La denuncia della dabbenaggine di chi vuole esordire nel campo minato dell’editoria comincia con la segnalazione di piccoli, tragici errori. Per esempio, vi sono autori che spediscono il manoscritto per raccomandata, costringendo la casa editrice a mandare qualcuno a fare la fila all’ufficio postale. Ma anche se il postino trovasse una segretaria per la firma di prammatica, nota Armati che «la forma della lettera raccomandata è per sua natura associata a un problema e non certo a un’opportunità. Le multe, gli atti giudiziari e le denunce arrivano per raccomandata». Altri scrittori, ancora più esperti nel darsi la zappa sui piedi, scrivono sul loro romanzo «Attenzione! Il presente manoscritto è depositato alla SIAE, sezione OLAF». La misteriosa sezione OLAF della SIAE, naturalmente, si limita a prendere nota dell’oggetto depositato, ma intanto chi apre la busta si sente minacciato. È come se lo scrittore dubitasse dell’onestà di chi leggerà il manoscritto e lo accusasse di essere, potenzialmente, un plagiario. C’è poi la genìa dei «dottori, notai e professori convinti di sfuggire al problema di scrivere un buon libro allegando una lettera di presentazione particolarmente ampollosa». Sono gli scrittori che «millantano crediti». Fra i millantatori, meritano di finire in una categoria a parte quelli che fanno fretta all’editor vantando futuri contratti con Mondadori, Feltrinelli e persino con Random House, che secondo loro non vedrebbero l’ora di pubblicarli. Guai a chiedersi come mai, vista l’imminenza di un tale evento, i medesimi autori continuino a spedire il romanzo a case editrici minori: evidentemente la logica non è una virtù da letterati.
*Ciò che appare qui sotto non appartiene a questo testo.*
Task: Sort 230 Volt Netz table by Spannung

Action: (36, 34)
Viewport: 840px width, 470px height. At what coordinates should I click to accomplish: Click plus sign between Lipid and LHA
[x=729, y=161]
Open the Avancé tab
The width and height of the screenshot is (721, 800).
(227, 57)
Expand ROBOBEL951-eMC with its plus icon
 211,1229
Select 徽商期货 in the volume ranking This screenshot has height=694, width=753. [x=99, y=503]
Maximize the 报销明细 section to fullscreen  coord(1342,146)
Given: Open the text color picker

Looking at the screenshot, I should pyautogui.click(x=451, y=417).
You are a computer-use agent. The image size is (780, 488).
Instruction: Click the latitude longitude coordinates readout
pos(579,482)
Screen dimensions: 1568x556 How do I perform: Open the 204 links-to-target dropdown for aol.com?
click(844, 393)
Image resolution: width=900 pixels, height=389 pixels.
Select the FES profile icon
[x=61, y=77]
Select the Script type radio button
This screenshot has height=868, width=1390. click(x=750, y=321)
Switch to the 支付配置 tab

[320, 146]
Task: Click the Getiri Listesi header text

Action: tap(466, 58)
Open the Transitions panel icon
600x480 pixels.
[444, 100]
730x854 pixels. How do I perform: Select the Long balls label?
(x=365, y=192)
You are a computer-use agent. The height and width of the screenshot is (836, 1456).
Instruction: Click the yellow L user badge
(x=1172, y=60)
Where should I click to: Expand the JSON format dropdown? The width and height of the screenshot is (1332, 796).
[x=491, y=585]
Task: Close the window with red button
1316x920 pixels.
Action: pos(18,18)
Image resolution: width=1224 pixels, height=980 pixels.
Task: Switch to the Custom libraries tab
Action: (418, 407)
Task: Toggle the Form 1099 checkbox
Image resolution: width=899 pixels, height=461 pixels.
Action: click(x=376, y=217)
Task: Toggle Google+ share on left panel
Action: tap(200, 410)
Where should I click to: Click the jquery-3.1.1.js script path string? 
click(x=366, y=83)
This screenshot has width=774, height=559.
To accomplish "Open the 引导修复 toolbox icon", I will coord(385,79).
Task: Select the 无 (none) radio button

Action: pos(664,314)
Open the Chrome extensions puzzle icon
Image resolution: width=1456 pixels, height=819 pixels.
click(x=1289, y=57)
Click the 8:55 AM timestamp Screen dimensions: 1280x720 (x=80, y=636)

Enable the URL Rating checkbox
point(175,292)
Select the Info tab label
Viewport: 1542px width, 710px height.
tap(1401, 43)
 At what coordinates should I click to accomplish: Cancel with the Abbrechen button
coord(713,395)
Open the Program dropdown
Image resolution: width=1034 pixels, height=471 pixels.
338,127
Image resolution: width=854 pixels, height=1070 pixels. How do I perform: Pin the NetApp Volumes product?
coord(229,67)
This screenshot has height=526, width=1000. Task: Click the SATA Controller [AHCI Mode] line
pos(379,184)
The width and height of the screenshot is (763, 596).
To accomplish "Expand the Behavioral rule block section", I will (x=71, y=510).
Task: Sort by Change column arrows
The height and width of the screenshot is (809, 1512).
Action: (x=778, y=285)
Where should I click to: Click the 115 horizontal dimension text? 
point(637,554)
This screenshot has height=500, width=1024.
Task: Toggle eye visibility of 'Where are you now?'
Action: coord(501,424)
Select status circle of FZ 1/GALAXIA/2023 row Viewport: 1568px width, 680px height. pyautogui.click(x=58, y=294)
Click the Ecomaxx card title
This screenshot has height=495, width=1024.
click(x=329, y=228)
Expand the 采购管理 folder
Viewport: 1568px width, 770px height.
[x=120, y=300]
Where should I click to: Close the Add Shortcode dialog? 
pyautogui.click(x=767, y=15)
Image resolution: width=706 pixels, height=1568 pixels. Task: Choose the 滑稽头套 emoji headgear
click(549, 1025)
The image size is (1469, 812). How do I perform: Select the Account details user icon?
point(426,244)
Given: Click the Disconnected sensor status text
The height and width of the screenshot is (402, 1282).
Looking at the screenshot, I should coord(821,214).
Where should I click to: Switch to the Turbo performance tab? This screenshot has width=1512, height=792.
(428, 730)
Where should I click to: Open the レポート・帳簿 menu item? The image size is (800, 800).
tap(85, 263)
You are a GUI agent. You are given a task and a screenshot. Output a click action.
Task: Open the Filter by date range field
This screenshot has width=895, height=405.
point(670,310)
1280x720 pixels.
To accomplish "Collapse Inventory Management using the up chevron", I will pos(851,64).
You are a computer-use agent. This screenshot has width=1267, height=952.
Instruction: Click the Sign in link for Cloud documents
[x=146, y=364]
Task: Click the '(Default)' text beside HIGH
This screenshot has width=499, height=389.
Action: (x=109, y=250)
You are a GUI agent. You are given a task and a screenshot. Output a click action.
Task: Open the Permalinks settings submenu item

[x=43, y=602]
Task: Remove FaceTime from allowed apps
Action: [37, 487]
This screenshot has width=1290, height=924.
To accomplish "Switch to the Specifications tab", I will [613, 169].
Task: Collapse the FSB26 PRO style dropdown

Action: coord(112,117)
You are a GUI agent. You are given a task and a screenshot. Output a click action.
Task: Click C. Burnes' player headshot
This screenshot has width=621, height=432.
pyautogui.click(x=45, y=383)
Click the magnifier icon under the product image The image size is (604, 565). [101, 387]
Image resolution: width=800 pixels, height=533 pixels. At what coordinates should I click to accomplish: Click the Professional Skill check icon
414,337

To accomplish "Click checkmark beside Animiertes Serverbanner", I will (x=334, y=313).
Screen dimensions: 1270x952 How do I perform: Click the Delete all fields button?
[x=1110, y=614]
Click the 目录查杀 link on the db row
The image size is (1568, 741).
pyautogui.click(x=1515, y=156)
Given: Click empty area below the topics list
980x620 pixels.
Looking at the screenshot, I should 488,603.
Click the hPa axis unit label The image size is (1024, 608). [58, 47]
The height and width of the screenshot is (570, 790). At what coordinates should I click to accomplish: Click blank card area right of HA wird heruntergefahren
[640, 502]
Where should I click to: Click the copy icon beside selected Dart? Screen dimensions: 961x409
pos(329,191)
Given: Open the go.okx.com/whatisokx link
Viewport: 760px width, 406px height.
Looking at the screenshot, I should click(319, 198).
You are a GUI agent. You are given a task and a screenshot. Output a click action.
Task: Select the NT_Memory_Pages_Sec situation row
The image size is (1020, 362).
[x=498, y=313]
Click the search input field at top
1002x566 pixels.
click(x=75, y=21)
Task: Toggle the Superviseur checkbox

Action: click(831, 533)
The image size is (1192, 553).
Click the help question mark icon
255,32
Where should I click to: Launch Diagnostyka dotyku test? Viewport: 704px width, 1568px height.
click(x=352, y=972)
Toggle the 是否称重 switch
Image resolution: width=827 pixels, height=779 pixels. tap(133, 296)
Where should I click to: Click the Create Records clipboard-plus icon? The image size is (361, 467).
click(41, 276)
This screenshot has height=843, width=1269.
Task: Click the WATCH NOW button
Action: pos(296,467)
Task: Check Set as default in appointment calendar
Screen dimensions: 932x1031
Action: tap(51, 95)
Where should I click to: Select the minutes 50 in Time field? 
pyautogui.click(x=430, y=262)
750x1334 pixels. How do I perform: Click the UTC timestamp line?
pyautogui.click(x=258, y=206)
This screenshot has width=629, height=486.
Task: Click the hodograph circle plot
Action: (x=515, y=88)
Categoria a parte anche per gli scrittori che assicurano di aver fatto leggere il manoscritto agli amici, i quali avrebbero apprezzato. «A questo tipo di scrittore - osserva Armati - ricordo sempre che l’editoria è l’esatto contrario degli amici. Se bisognasse raggiungere gli amici sarebbe sufficiente la copisteria del paese». I peggiori? Quelli che mandano il romanzo, poi telefonano dopo una settimana per avvertire che il testo inviato è da buttare e che c’è una nuova versione di cui tener conto... Per tacere dei persecutori su facebook, via mail e, con agguati, per strada; di quelli che fanno paragoni («Con tutta la m. che si pubblica...»); e finire con i qualunquisti da strapazzo («In Italia, se non hai qualcuno alle spalle non vai da nessuna parte»).
Insomma, a quanto pare gli aspiranti scrittori non sarebbero solo narcisi: sarebbero - soprattutto - dei villani. Loro colpa non è la presunzione luciferina dei geni, che inevitabilmente sconfina nel maltrattamento dell’alter. È, piuttosto, la mancanza di uso di mondo.

La buona notizia, però, è che oltre ad aprire una finestra sull’universo dell’editoria, il volumetto di Armati, se rivoltato come un calzino, si trasforma in un galateo che ogni letterato in erba dovrebbe imparare a memoria. Magari non sarà pubblicato lo stesso, ma almeno, quando uscirà dalle redazioni con un no appiccicato dietro la schiena, potrà farlo a testa alta; e forse i suoi sogni di gloria saranno ricordati con più indulgenza.